A request to annex the property was presented to the Hartselle Planning Commission at its monthly meeting on Tuesday. It was approved by a vote of 8-0-1 and passed on to the city council with a recommendation for approval. Since such a request does not require a public hearing, the council could act on the matter at its Dec. 14 meeting.
The property in question consists of 18 acres fronting on the east side of Byrd Road and I-65 and 54 acres fronting on the west side of Byrd Road, both of which are jointly owned by James Kifer and Jim Corum, Kevin Corum and Reggie Corum, a 12-acre tract fronting on Thompson Road, owned solely by Jim Corum, and a 53-acre tract fronting on Byrd Road and I-65, co-owned by Terry D. Kellogg, Laura R. Kellogg and Bill N. Russell.

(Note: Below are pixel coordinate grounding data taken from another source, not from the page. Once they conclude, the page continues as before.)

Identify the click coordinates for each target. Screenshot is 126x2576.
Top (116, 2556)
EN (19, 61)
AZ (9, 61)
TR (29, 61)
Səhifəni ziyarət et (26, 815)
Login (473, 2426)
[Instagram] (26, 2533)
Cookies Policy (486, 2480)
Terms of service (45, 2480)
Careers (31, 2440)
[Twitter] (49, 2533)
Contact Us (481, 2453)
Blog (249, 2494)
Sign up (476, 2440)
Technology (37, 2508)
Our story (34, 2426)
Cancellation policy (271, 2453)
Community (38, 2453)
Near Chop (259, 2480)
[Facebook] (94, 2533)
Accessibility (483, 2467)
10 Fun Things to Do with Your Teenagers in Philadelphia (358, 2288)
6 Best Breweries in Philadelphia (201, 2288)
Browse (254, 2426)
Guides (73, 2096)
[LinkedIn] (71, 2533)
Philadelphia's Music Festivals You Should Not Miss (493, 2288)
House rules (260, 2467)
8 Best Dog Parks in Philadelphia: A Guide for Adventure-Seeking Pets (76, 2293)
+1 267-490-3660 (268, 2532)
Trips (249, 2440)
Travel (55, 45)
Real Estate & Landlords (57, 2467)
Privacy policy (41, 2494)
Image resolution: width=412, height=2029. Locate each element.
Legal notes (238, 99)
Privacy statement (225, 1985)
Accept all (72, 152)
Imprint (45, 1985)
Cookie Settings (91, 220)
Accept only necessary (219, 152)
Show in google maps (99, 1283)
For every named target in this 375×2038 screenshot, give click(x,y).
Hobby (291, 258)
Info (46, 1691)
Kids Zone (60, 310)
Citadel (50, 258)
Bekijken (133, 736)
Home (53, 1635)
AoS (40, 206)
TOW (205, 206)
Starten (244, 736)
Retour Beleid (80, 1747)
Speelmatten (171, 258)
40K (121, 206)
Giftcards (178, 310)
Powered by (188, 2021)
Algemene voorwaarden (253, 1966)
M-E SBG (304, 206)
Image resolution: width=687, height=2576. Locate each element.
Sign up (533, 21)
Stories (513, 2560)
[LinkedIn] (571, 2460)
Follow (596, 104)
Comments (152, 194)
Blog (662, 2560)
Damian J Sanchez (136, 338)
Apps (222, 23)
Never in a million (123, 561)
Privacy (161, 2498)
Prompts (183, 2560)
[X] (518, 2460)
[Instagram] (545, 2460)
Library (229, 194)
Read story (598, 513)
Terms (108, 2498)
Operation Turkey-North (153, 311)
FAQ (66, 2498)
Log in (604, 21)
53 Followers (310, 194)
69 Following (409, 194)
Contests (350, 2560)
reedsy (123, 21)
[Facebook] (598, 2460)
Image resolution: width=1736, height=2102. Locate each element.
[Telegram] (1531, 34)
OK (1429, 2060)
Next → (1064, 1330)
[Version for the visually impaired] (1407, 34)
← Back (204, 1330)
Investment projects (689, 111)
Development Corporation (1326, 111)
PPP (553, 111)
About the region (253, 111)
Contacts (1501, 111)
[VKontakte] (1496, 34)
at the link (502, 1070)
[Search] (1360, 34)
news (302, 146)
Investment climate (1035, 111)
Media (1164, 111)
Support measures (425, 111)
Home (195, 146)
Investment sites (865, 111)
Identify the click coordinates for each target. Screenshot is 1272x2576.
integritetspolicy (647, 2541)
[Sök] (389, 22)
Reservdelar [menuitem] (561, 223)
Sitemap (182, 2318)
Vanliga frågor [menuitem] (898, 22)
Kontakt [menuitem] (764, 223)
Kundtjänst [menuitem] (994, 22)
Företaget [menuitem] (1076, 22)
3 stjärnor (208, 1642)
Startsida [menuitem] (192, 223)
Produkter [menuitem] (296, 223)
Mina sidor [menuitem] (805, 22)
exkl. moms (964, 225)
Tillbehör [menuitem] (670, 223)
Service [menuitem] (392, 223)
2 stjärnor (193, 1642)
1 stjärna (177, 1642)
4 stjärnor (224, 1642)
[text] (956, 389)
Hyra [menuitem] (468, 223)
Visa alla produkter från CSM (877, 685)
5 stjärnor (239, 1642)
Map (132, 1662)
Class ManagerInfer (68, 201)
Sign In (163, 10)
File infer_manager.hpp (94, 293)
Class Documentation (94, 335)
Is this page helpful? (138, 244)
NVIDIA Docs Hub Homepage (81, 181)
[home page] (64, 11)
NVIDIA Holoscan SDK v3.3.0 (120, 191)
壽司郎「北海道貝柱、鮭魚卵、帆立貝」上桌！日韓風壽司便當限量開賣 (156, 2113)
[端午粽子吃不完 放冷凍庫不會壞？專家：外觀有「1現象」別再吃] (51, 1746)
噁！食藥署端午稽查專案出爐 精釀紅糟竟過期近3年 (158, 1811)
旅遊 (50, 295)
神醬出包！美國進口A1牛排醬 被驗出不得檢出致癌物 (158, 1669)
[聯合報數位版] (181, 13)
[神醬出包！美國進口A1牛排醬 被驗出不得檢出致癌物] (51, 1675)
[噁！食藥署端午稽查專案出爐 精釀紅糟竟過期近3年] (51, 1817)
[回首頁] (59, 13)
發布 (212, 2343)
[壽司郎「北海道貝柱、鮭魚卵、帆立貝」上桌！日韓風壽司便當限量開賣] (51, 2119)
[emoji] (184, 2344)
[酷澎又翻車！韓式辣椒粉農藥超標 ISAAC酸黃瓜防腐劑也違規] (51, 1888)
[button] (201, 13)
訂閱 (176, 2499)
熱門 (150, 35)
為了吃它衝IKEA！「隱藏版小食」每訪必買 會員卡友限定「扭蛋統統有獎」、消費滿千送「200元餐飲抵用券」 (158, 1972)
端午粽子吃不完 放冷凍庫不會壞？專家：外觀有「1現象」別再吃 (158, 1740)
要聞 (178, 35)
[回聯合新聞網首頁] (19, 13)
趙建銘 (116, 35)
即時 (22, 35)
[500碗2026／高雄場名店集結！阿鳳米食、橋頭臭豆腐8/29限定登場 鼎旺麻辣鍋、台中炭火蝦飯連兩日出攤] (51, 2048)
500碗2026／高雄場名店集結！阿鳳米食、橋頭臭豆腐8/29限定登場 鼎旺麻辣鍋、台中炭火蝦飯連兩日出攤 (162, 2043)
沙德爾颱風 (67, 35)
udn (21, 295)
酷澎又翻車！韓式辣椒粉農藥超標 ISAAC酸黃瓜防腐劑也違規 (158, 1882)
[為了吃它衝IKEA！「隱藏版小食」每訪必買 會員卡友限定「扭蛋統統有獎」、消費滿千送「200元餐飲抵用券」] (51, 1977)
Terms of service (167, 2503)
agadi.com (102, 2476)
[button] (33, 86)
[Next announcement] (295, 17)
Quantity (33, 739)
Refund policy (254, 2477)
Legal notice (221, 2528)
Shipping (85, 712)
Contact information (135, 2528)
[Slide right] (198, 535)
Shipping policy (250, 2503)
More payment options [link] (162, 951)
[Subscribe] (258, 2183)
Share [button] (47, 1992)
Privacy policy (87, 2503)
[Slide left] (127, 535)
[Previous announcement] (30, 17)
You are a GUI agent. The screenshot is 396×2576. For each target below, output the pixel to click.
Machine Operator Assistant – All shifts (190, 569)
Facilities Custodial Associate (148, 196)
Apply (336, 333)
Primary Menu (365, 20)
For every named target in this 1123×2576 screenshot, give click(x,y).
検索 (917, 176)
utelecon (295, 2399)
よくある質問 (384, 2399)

"We have talked to city officials about annexation in the past." Jim Corum said, "but discussions always seemed to bog down over the question of which comes first the chicken or the egg."
His reference was to the fact that the area is not currently served by sewer and needs it to attract development. Although the subject has been discussed at length between the city, Hartselle Utilities and landowners, there is no plan in place to fund such a project.
"We decided to go ahead and put the land up for annexation because somebody needed to make the first move," Corum stated. "It's a goodwill gesture on our part. We want to send the message that we are ready for development."
City planner Jeremy Griffith said the area is identified in the city's comprehensive plan with a number two priority for annexation.
"It is recommended for industrial use but some of it is also well suited for retail business development. This is a key step for the city as far as future economic development is concerned," he pointed out.
Mayor Dwight Tankersley thanked council member Mark Mizell for doing some of the legwork that led to getting the proposal to the planning commission.
"I think this area is very important to the economic growth of our community. And, I think it will be well received by council members when it comes to them for consideration," he pointed out.
Tankersley said he anticipates that the council and utilities board will work together to come up with a funding plan to extend sewer to the area.